The Fort Assinniboine Preservation Association, which has worked for 25 years to maintain the remaining buildings at the fort north of Havre, has been honored with the Historic Preservation Excellence Award.
It was one of six awards presented by the Montana Preservation Alliance to people and organizations across the state that have made “strides to save and protect Montana’s special historic buildings and places.”
The alliance lauded the Fort Assinniboine group for preserving and interpreting the 14 buildings that remain of the 75-building complex that housed soldiers from 1871 to 1911.
Candi Zion of the Havre/Hill County Historic Preservation Commission, submitted the nomination for the award.
The buildings had fallen into disrepair after they sat unused for many years. Twenty-five years ago, the preservation association was formed to help restore some of the buildings and to provide educational tours for tourists and local residents.
“It’s kind of neat that we won this during our 25th anniversary,” said Gary Wilson, longtime fort association president and founding member.
Lyndia Taplin, the group’s treasurer and grants writer, said the association has been “a hand-to-mouth operation,” for the last quarter century.
It has been exciting seeing some of the building preserved and restored, though it has been tough having so little money, she said.
“It’s discouraging to be out there and see the progress and then when a heavy Montana wind comes by, we lose a porch on one of the buildings,” she said
But Taplin said she sees a bright future for the fort.
There is an increase in interest among volunteers, she said, and more people are visiting the fort.
This year, the fort got a grant to have a tour guide on staff all day Monday through Friday, so visitors don’t have to make appointments.
Wilson is still available for twice-daily tours on weekends.
Winning the award may open the doors to get more grants to finance improvements, she said.
Wilson said numerous community groups and funding organizations have supported the association’s effort.
“If the Havre/Hill County Preservation Commission hadn’t come in to help us, I may have given up by now,” he said.
The county’s Tourism Committee and the a variety of long-time Havre area historians have also been invaluable in their support, he said, pointing to Toni Hagener, Jim Spangelo and Jim Magera, Wilson said.
Other winners of the Montana Preservation Alliance awards
• The Art Family: Mike and Eve Art and family of Pray, are honored for 40 years of sensitive development and stewardship at Chico Hot Springs.
• Diane Sands has won several major awards for her outstanding contributions to women’s rights advocacy and humanities research. But as the development director at the Fort Missoula Historic Museum from 2005 to 2012, she has been instrumental in preserving significant stories of the Garden City’s military and transportation history.

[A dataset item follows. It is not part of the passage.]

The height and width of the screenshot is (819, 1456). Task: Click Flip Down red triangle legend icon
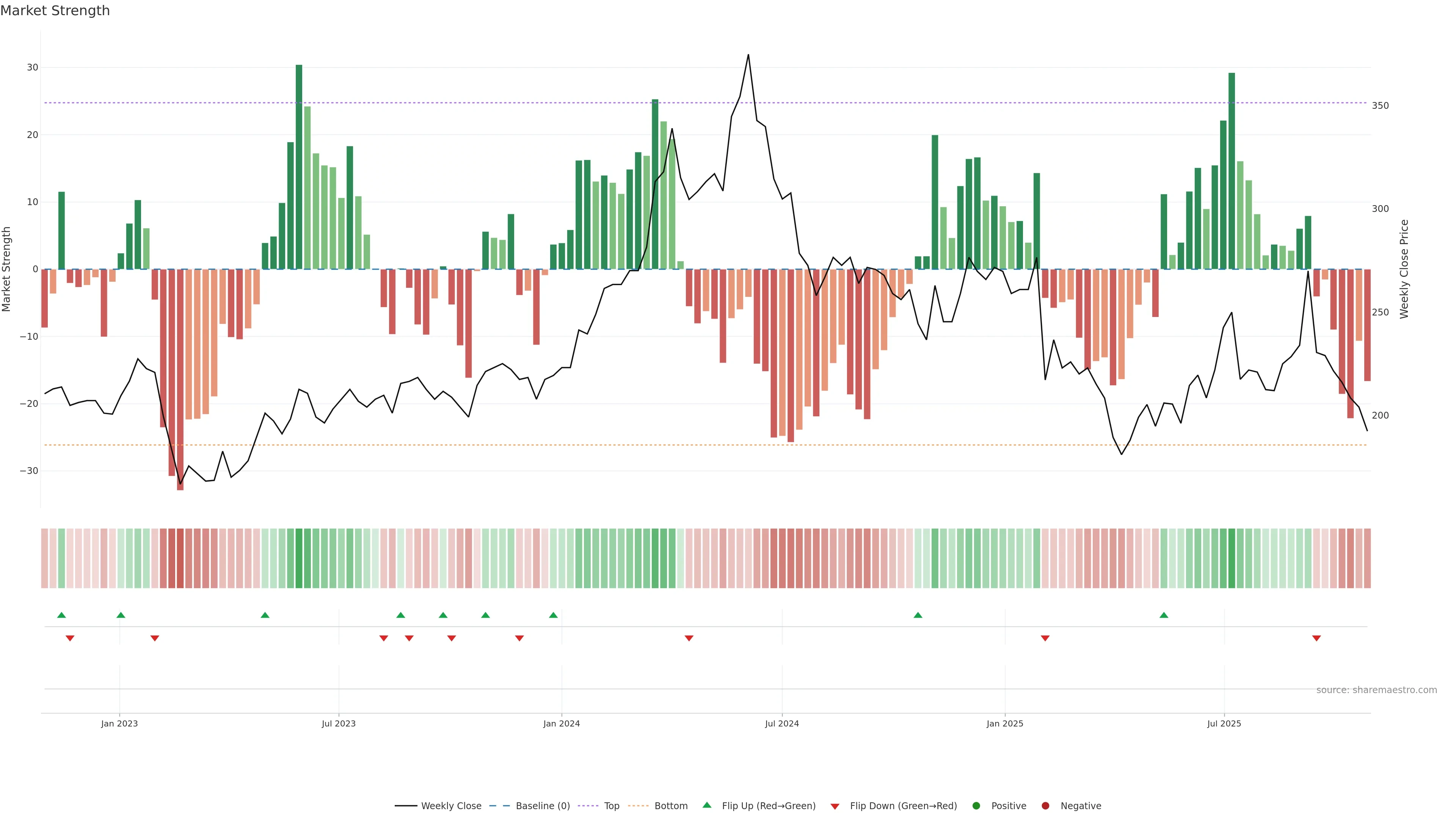click(834, 806)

• Billings brothers Mike and Chris Nelson purchased the Northern Hotel in Billings at auction in 2009 with a clear vision to give Billings back its most modern hotel with four-star amenities and service, while preserving its unique history and grace.

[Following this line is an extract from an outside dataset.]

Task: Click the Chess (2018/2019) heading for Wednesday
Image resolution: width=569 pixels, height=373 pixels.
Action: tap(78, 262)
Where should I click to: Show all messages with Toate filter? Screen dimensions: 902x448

• Kirby Matthew, U.S. Forest Service Region One preservation team leader, who retires this year after more than 30 years with the U.S. Forest Service, deserves much applause for his distinguished career preserving dozens of significant Forest Service buildings in Montana, Idaho and North Dakota.
• With Nicholas Vrooman's publication of Nicholas Vrooman’s “The Whole Country was … ‘One Robe’: The Little Shell Tribe’s America,” this former ranch hand, folklorist, historian and scholar has achieved his life’s work. Since 1976, Vrooman has surrounded himself with traditional Northern Plains culture of which Metis people are a part.